Thank you all for getting back so quickly. Some responses inline
-----Original Message-----
From: sendmail <justsendmailnothingelse(a)gmail.com> On Behalf Of Laine Stump
Sent: Wednesday, March 21, 2018 7:54 PM
To: libvirt <libvir-list(a)redhat.com>
Cc: Ciprian Barbu <Ciprian.Barbu(a)enea.com>; Alexandru Avadanii
<Alexandru.Avadanii(a)enea.com>; Alex Williamson <Alex.Williamson(a)redhat.com>
Subject: Re: [libvirt] PCI passthrough/SR-IOV on Cavium cn889x
On 03/21/2018 11:46 AM, Ciprian Barbu wrote:
Hello,
In the context of running Openstack on a cluster of Cavium ThunderX cn8890 aarch64
servers, we are trying to attach virtual functions to a VM.
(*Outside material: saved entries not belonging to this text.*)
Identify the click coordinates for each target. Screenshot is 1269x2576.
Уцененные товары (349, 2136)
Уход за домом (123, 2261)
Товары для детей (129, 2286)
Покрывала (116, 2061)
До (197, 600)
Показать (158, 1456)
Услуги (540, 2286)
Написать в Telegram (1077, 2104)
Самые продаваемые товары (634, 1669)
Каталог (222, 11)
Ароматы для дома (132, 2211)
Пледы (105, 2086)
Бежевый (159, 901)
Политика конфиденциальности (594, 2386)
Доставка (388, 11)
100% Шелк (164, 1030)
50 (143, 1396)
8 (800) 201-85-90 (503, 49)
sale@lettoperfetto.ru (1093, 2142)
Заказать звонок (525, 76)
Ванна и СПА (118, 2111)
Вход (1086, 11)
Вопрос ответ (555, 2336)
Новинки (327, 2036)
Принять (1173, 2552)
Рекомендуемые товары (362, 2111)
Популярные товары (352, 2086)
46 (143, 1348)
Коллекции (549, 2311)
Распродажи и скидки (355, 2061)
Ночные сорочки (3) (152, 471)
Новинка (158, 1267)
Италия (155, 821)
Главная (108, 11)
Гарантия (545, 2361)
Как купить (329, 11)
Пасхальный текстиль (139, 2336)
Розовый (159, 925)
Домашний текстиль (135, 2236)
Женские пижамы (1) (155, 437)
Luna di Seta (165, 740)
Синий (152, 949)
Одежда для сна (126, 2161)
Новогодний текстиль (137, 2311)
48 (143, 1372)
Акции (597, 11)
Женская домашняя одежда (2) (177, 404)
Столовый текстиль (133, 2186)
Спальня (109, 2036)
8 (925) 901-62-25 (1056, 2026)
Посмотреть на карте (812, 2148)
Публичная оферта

First some introduction. This Cavium SoC has a different approach to Virtual Functions
than on x86 NICs, in which VFs are always enabled and there are two types of VFs and *one
single* PF, as follows:
- primary VFs - these are in fact assigned by the system to the physical ports of the
server, e.g em2p1s0f1, em2p1s0f3 etc below.
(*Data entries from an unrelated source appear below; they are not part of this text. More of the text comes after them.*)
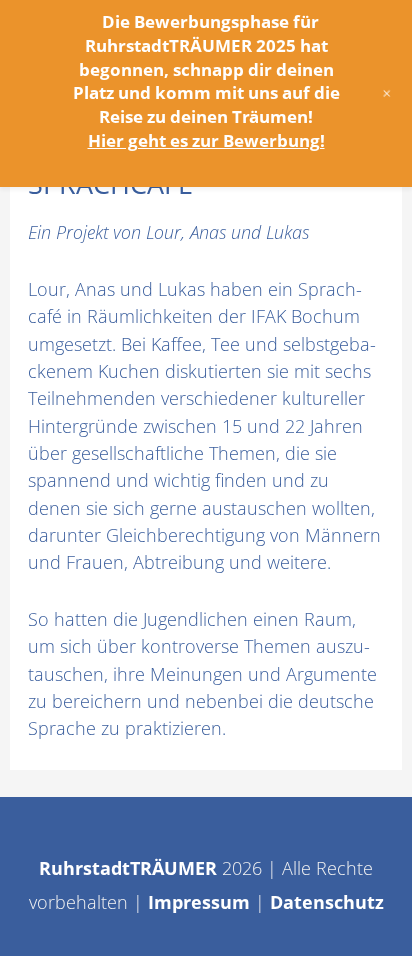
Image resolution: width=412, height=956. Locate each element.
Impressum (199, 902)
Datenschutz (327, 902)
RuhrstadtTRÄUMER (128, 868)
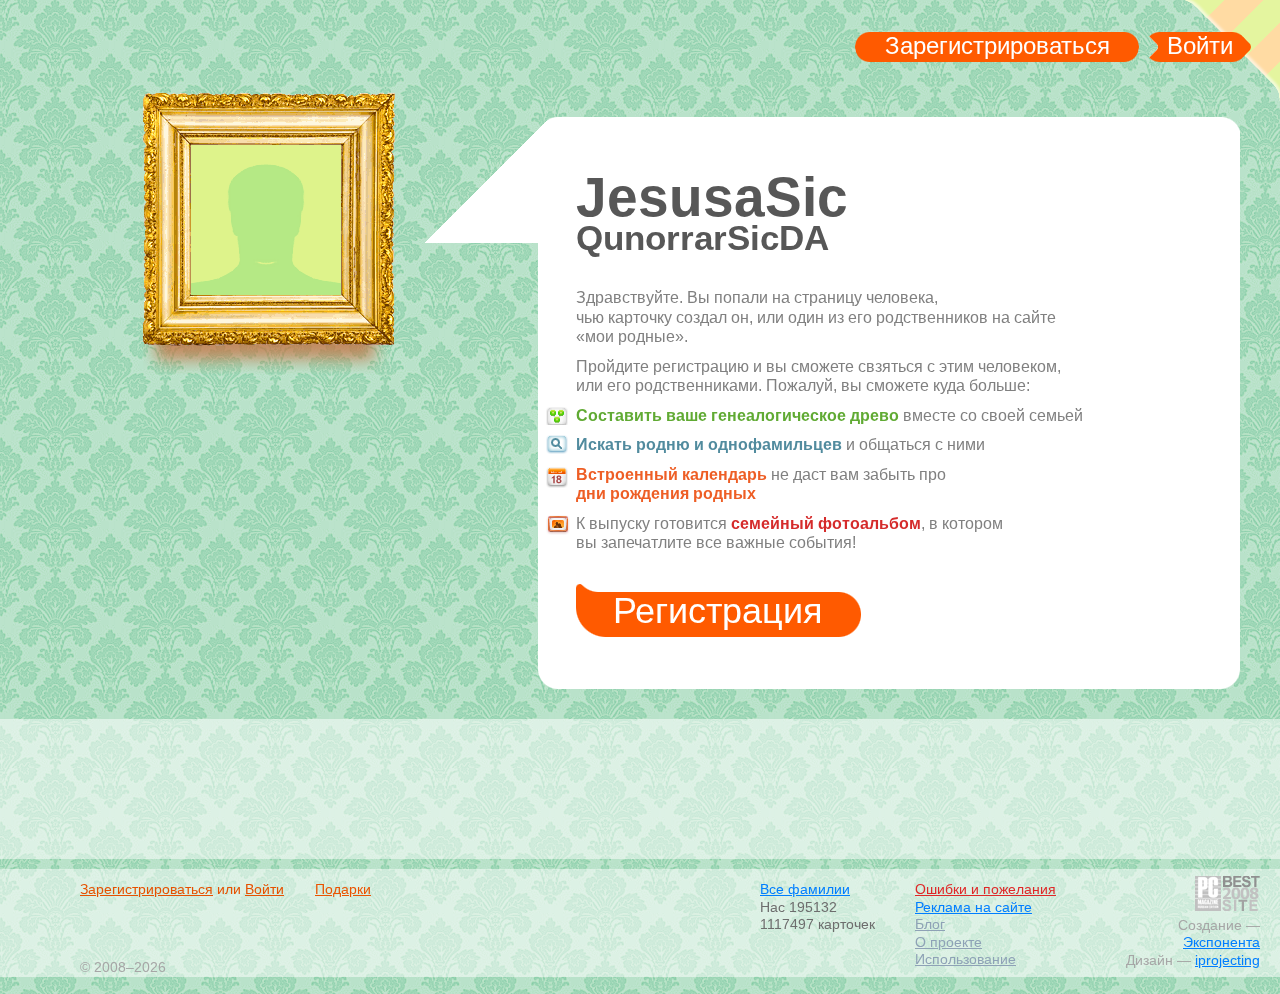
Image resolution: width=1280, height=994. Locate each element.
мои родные (213, 51)
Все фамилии (805, 889)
- secondary VFs - the main purpose of these is to provide additional HW queues under SW
control (usually DPDK applications) by automatically binding them to the needed physical
port.
- one single "physical" function, device 0002:01:00.0 below, which to the best
of my knowledge acts merely as a stub and cannot be assigned an interface name.
Below is the output of "dpdk-devbind.py -s" which provides some useful
information.
Network devices using DPDK-compatible driver
============================================
0002:01:00.2 'Device a034' drv=vfio-pci unused=nicvf
Network devices using kernel driver
===================================
0000:01:10.0 'THUNDERX BGX (Common Ethernet Interface)' if=
drv=thunder-BGX unused=thunder_bgx,vfio-pci
0000:01:10.1 'THUNDERX BGX (Common Ethernet Interface)' if=
drv=thunder-BGX unused=thunder_bgx,vfio-pci
0002:01:00.0 'THUNDERX Network Interface Controller' if=
drv=thunder-nic unused=nicpf,vfio-pci
0002:01:00.1 'Device a034' if=em2p1s0f1 drv=thunder-nicvf
unused=nicvf,vfio-pci
0002:01:00.3 'Device a034' if=em2p1s0f3 drv=thunder-nicvf
unused=nicvf,vfio-pci
0002:01:00.4 'Device a034' if=em2p1s0f4 drv=thunder-nicvf
unused=nicvf,vfio-pci
0002:01:00.5 'Device a034' if=em2p1s0f5 drv=thunder-nicvf
unused=nicvf,vfio-pci
0002:01:00.6 'Device a034' if= drv=thunder-nicvf unused=nicvf,vfio-pci
0002:01:00.7 'Device a034' if= drv=thunder-nicvf unused=nicvf,vfio-pci
0002:01:01.0 'Device a034' if= drv=thunder-nicvf unused=nicvf,vfio-pci
Now for the problem. I don't have a domain definition because libvirt fails to start
a domain, but I might be able to find what nova generates. But what it tries to do is
passthrough em2p1s0f3, address 0002:01:00.3:
<interface type='hostdev' managed='yes'>
<source>
<address type='pci' domain='0x0002' bus='0x1'
slot='0x0' function='0x3'/>
</source>
</interface>
I see that while I was typing my own "really long" message, that Alex
pointed out in a response that you could use <hostdev> rather than
<interface type='hostdev'> if you don't need to configure the MAC
address or vlan tag of the VF from within libvirt. If that's the case,
you can ignore the rest of my message, but otherwise read on :-)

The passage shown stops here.